The Human chromosome aberration is a huge field of investigation, what kind of aberration do you want to detect? What kind of tissue do you used to detect this aberrations?

luis

Hello sir,

i am working with pha induced whole blood cultre and harvested metaphases for  diagnosis of different genetic disorder.i'm interested in detection of  deletion and translocation which are seen in majority of suspected cases.specially In those cases where we found new or rare structural anomalies.

Somprakash D.

we do get various locus specific probes (xcying DNA probe kits) from meta systems (www.metasystems-asia.com). You can check for the probes of your interest. As u mentioned, if want to study unknown deletion and translocation events, u can do a regular karyotyping using chromosome paints too though it needs good imaging systems.

Hi Kalyani,

Thank you for the answering,Is there any limitation of whole chromosome paint method for the detection of novel translocation or deletion .Partial trisomy and partial monosomy can detecte by this method? I have few cases of partial trisomy and monosomy, for that I’m looking for confirmatory method.

Somprakash D.

Yes. Partial trisomy and monosomy can be very well be detected. (Though I haven't done this myself, it is possible to do it).  Translocations can be figured easily but not sure if fine deletion can be  detected.You can either go for couple of probes to study two chromosomes of interest or select a list of chromosomes. Check for imaging facilities available and affordability.

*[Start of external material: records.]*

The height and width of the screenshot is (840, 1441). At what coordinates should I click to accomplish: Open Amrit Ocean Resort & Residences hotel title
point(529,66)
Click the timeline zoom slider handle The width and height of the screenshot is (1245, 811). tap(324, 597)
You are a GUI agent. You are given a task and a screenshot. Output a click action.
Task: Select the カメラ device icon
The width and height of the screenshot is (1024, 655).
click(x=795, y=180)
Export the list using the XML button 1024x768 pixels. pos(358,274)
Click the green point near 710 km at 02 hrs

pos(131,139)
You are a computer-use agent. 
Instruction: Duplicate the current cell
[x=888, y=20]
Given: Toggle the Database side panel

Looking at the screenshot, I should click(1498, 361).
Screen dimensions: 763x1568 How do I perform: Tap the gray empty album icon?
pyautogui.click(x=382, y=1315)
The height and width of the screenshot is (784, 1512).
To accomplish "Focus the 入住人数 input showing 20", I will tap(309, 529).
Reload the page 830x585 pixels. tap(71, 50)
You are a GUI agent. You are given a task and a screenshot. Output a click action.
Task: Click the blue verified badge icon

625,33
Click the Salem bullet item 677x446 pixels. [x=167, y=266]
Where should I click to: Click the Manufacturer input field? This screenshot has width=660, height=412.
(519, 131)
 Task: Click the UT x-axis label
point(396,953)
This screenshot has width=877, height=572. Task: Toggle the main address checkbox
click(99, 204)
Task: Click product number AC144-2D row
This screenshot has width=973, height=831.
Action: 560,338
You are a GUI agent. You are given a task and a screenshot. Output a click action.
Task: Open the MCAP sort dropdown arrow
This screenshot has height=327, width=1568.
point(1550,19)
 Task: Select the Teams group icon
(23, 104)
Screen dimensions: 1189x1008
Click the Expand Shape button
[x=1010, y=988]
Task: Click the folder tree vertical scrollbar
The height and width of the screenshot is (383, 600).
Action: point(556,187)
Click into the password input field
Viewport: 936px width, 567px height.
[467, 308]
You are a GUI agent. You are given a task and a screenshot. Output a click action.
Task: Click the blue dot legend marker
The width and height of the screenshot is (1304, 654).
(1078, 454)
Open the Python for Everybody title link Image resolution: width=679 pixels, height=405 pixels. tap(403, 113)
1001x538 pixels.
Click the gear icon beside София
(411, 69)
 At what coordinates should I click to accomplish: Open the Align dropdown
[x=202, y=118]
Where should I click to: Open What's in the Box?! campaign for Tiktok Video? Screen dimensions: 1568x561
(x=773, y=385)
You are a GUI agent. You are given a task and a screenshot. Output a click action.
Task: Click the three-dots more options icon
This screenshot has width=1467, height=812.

Hello, could you please explain in more details what your problems with FISH exactly are?

As, Kalyani already said you can use commercially available probes, metasystems ones are excellent, and you can use mFISH probes for translocations. However, the resolution is quite the same that karyotyping...so, you will only see quite "big" (Mb) intrachromosomal rearrangements. And if you want to see microdeletions you should use other techniques, and loci specific probes.

You should use an hybrite for denaturation-hybridation steps which gives better results than manual method. And for karyotyping you should use a motorized microscope, equipped of metaphases search software (Metasystems again for example).

Somprakash 

to detect microdeletions by FISH you need first a good clinical diagnosis, in order to suspect an specific sindrome and them you use locus specific probes (LSI probes) to corroborate or not your suspect. In Cuba during several years we use the FISH with out hybrider, really is very difficult but possible. I recomend the Vysis probe,are wonderful . Look for a catalogue of vysis,available in internet, and you will have a better idea about differents probes use for each diseases. M fish is not good to detect delection or inversions. what is your country?

luis

what protocol of FISH you are using now? M-Fish,LSI probe ?

Thank you Elodie.

With pleasure, but I'm sure we could be of better help if you tell us more about your FISH troubles. Are you working in a cytogenetic centre? Do you have access to hybridizers or motorized microscope?

Hi Luis and Elodie,

I  belong from india and working in a cytogenetics lab.Our institute is a diagnostic cum research centre.I'm doing fish using  manual method by separate denaturation of sample and probe (LSI,partial paint- vysis, whole chromosome paint- Createch ).We were getting satisfactory results by above said protocol but recently i'm not getting good results.Signals are not seen in the microscope or looking very faint in the camera pics.We are using ziess 90i fluroscent microscope facilitate with image capture system but not facilitate with metaphase search software.i'm trying to troubleshoot the problem but it not help me. I'm using the same reagent and equipment. UV Filter could be the reason??

Elodie we don't have hybridizer.We do manually  all the process.

Hi Somprakash

I send to you an imagen of a cube to do FISH. Is this kind of filter, are you using? this filter is very good really.